The party was proving to be quite the festivity. Everyone was enjoying themselves as they usually did at one of Bulma's parties. Some, however, were finding this a great opportunity to forget.

"Gohan dear, how many of those have you had?" Videl asked her husband with an expression of concern.

"Two...no, three...uh, maybe four?" Gohan replied sluggishly and very unlike a scholar who could recite the entire trigonomic table from his head.

Videl tried to take away the wine glass, but Gohan downed the rest of the contents within it before he released it.

"Gohan, no more, please? You've never had this much alcohol in your entire life."

"Don' worry Videl. I'm a smart saiyan, remember?" Gohan said with a goofy Son smile before leaving her when he suddenly heard music.

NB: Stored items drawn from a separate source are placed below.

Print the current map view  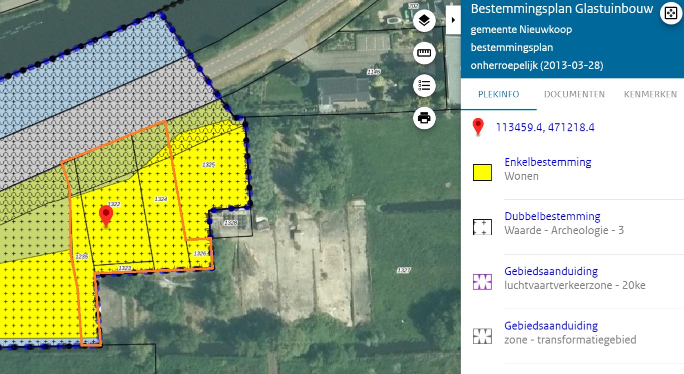[x=424, y=119]
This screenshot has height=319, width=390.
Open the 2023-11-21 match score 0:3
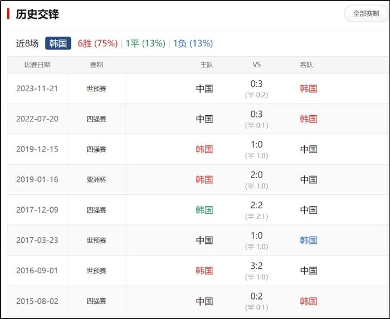256,84
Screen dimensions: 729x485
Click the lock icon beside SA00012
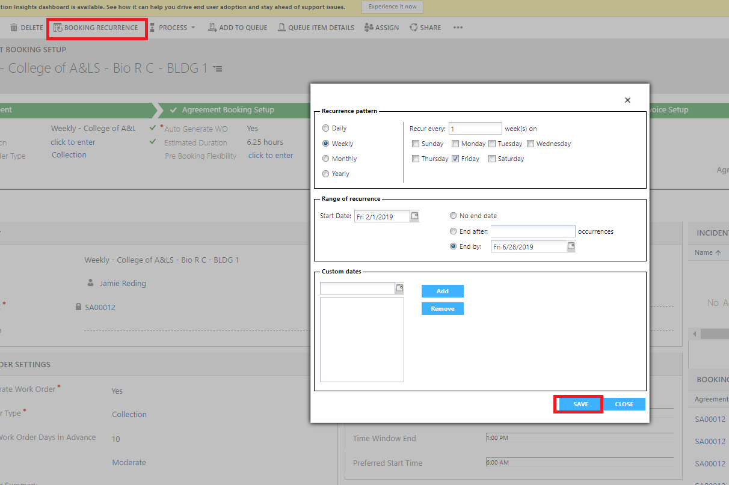(78, 307)
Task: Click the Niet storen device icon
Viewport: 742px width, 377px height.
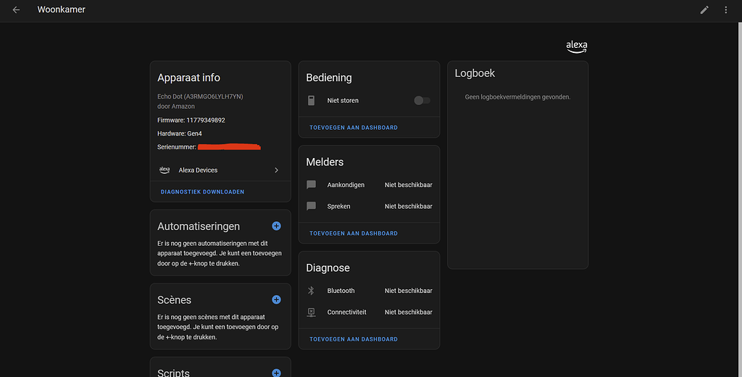Action: (x=311, y=101)
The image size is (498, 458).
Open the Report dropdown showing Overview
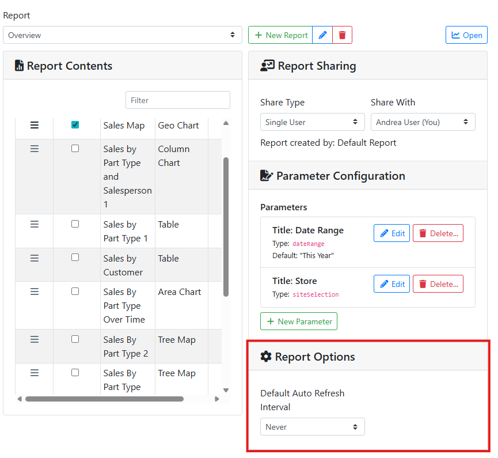(x=122, y=35)
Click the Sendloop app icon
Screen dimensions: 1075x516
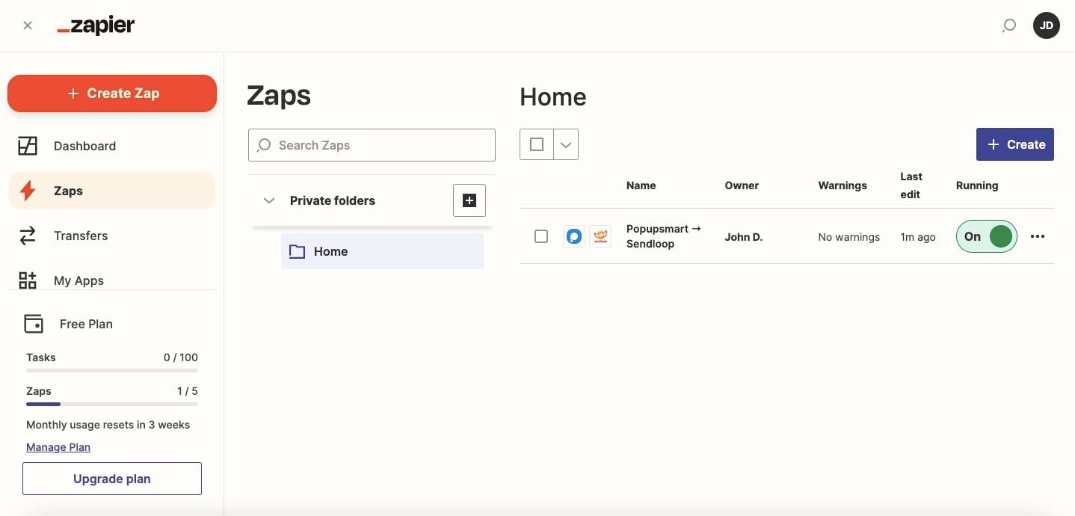pos(600,236)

"Oh great. This is certainly going to go down as a most memorable moment." Videl muttered as she shook her head helplessly.

Meanwhile, Vegeta remained some distance away in the shadows. He watched his son interact with his now lifemate, Pan. He was looking for something specific, something very saiyan, something stronger than love from the heart. With his patented smirk, he found what he was seeking. The two interacted in a manner that had Vegeta guessing his son's mate well before either Trunks or Pan had figured it out. It was the elusive saiyan bond that even the mighty prince of saiyans suffered from many, many years ago when he first laid eyes on the obnoxious, loud-mouth-can't-shut-up-for-an-instant, Bulma. It had struck Gohan and Videl years ago as well. Satisfied, he stealthily slipped out of the room for a change of clothing. He'd return later once he felt more himself.

Suddenly, Bulma yelled her usual party command once she started the music. "LET'S DANCE!"

Pan grabbed Trunks and attempted to drag him onto the dance floor.

"Pan, no. I'm NOT going."

"Yes you are."

"I don't wanna dance."

"C'mon, just one? It's tradition anyway."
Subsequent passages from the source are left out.